"""
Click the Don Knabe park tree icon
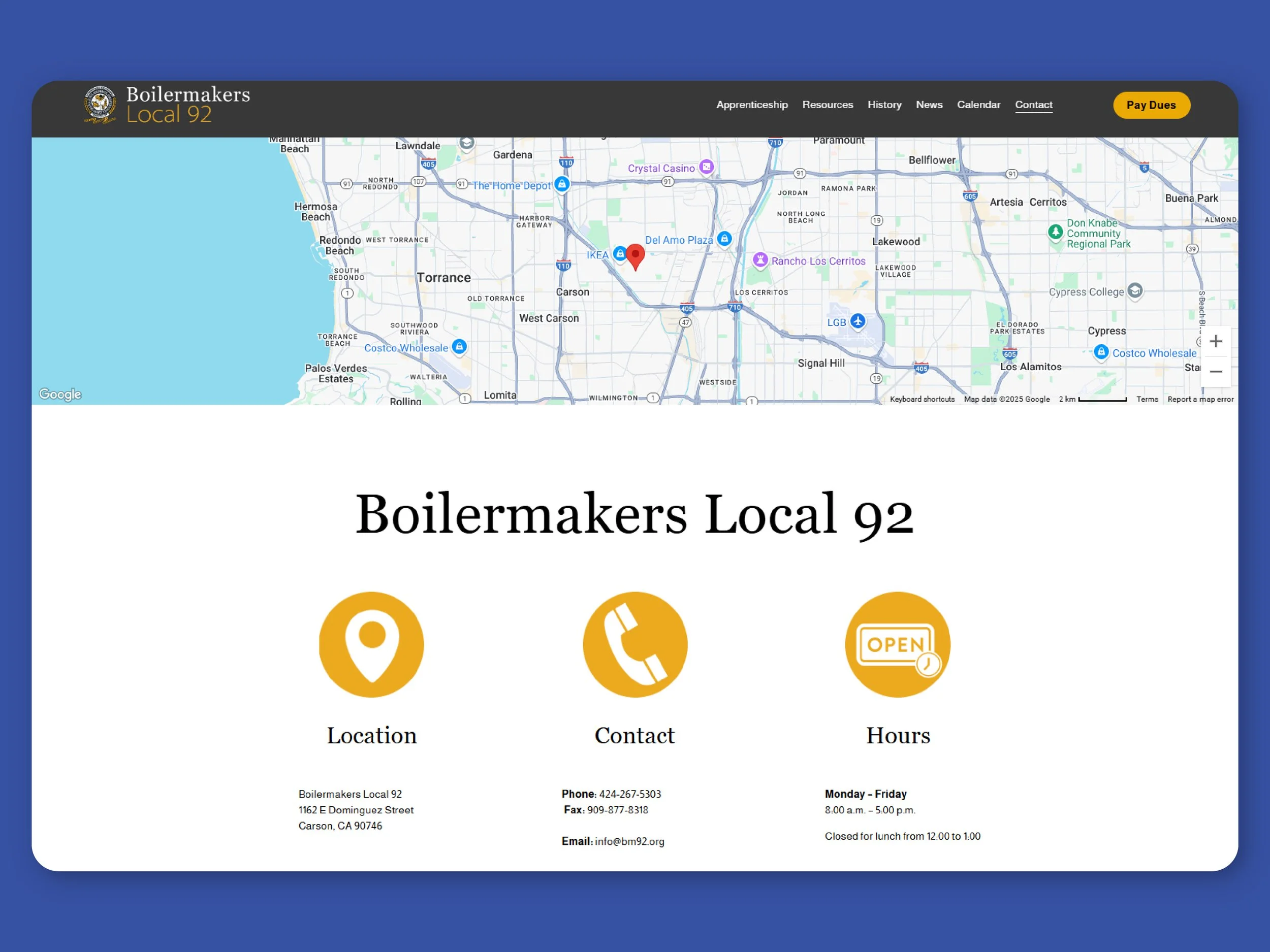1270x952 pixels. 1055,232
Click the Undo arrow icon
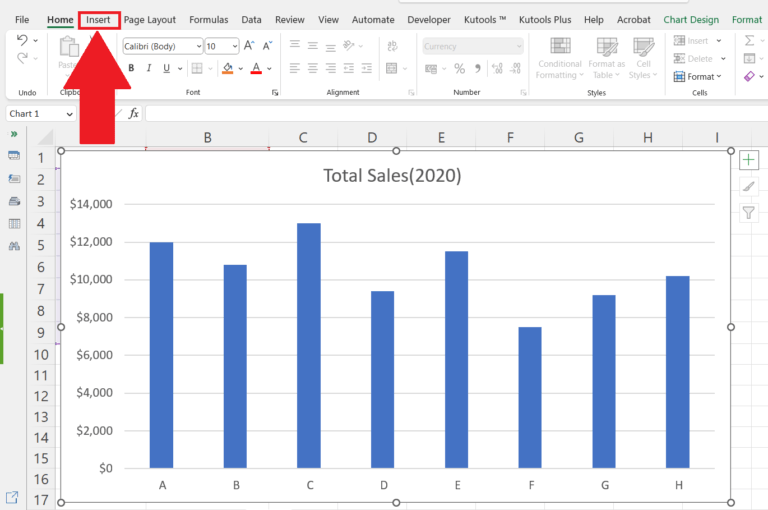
"""
"""
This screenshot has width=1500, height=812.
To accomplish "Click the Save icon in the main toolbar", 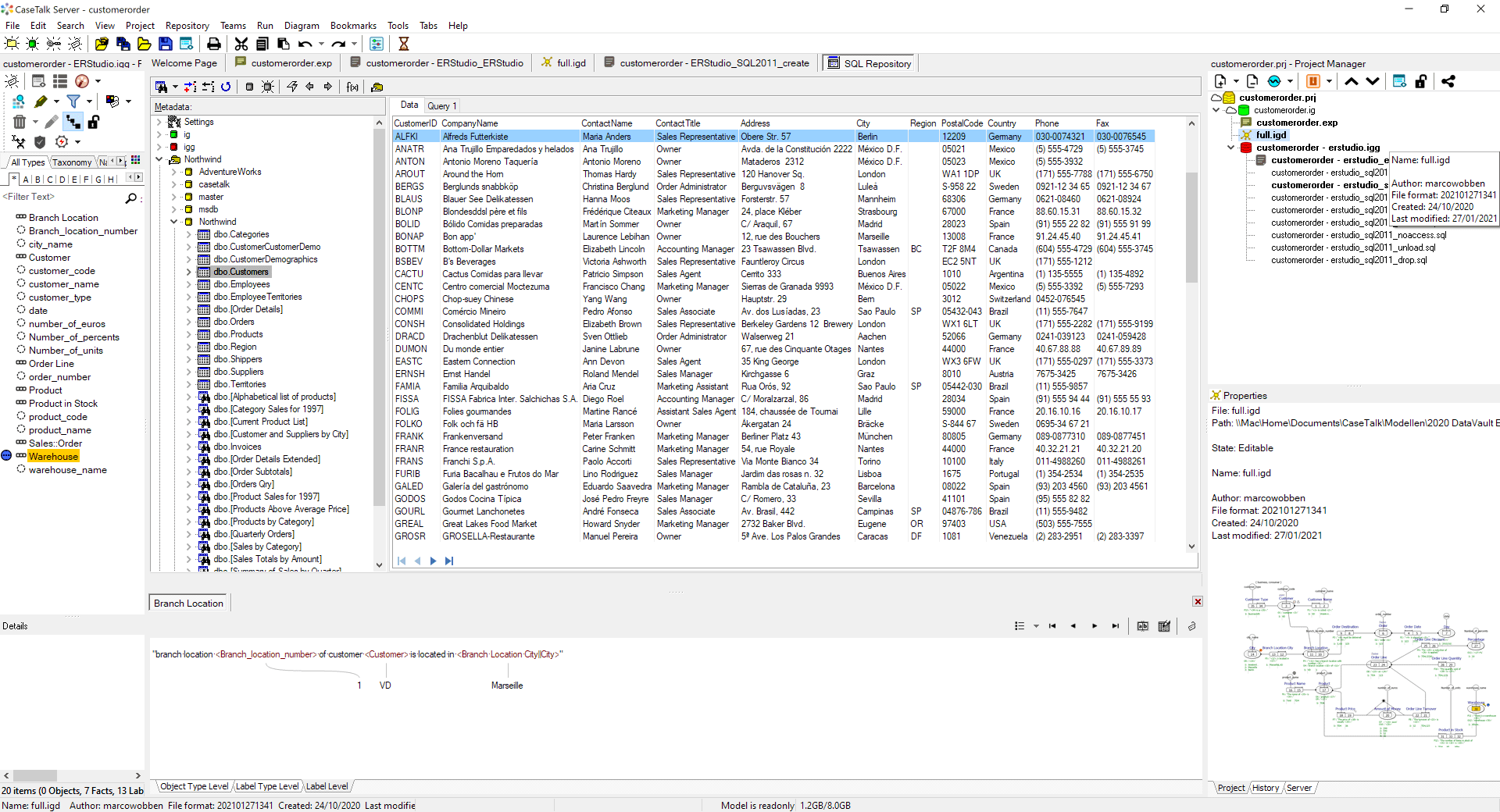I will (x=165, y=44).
"""
Exercise prompt
Repeat the lines from the one containing "Click the Don Knabe park tree icon" through the one containing "Click the Undo arrow icon", with both of those lines included. Omit the pictures from your answer.

Result for this task
Click the Don Knabe park tree icon
1270x952 pixels. 1055,232
Click the Undo arrow icon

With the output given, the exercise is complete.